Monday, August 1, 2011

Happiness

I am curious about happiness.  Is it a myth?  Do I squelch it with anticipation of what is ahead (good or bad) instead of abiding fully in the present?  Can happiness be achieved by following a series of steps in a fashion similar to losing weight or starting a business?  Is our individual happiness a preprogrammed part of our personalities such that we are happy or not based on innate disposition?  Are we never satisfied?  Is happiness a constant state or something we get moments of?  Were previous generations happier?  Is my guilt in comparing my life to the children in the movie “Slumdog Millionaire” a positive tool for seeing good fortune?  

Dictionary.com offers this simple definition of happiness:
1. the quality or state of being happy
2. good fortune; pleasure; contentment; joy
 

Those questions buzz in my mind.  I turned to books to help with the GRE, planning a wedding, getting a baby to sleep (how could something so natural be so difficult?).  So why not for happiness, too?  On this day, Amazon.com lists 1,814 nonfiction books when I search on “happy” offering advice for happy babies, happy lawyers, happy housewives, happy retirement and much more.  Type “happiness” into the search box and another 2,898 nonfiction books are listed but seem more philosophical or spiritual in approach.    

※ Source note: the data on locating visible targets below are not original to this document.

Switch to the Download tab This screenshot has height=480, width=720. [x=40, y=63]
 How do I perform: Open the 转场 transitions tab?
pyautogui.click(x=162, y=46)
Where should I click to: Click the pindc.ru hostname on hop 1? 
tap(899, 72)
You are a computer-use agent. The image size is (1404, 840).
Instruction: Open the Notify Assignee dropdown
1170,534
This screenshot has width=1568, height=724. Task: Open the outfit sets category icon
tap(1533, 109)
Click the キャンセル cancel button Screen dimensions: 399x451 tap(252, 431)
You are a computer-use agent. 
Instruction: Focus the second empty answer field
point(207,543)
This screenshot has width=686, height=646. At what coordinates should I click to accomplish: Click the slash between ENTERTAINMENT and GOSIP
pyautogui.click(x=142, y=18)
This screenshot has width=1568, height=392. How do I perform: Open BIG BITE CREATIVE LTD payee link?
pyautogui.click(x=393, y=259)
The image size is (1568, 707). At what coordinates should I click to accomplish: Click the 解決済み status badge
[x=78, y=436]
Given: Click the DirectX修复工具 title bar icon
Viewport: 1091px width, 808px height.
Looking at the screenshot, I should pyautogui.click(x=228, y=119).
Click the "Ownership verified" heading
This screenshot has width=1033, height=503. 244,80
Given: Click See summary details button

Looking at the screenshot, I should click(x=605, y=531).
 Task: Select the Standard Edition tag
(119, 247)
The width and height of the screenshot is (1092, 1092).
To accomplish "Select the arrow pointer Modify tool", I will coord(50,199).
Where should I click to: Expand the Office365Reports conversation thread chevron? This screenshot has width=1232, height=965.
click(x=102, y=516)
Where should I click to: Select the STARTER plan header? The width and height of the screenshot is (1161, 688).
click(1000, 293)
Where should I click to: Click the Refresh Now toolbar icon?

There is no notion of the long or short lasting nature of happiness in the definition.  Perhaps my mistake is wanting to arrive at happiness and never slip out of it.  I feel it is human nature to want happiness.  I also feel able to influence my happiness.  And by golly, I feel I can work my way toward happiness like any other goal.  Plot a course, design a pattern, research the teachings of spiritual leaders.  But can all of that actually distract me from the happiness potential of a moment?  What of the mention of “good fortune” in the definition of happiness?  That is something that simply occurs by no doing of our own – where, to whom and when we are born shapes a lot of things. 

There are things about my life that detract from happiness.  But I am cognizant that their absence would also remove things that create the happy, too.  Cleaning my bathrooms does not add to happiness, but having indoor facilities does!  Balancing the checkbook is a bore but having money to pay my expenses creates happiness.  Living in a chaotic home with three kids and a husband is often overwhelming but one well-timed hug from any of them can improve an entire day.  My life is connected in this way that never lets the path to happiness seem quite as clear and designable as I might like.   

Mostly today I have questions about my yen for happiness.  I suspect I am not alone in mulling human happiness.   Even Aristotle is quoted at Thinkexist.com as saying, “Happiness is the meaning and purpose of life, the whole aim and end of human existence.”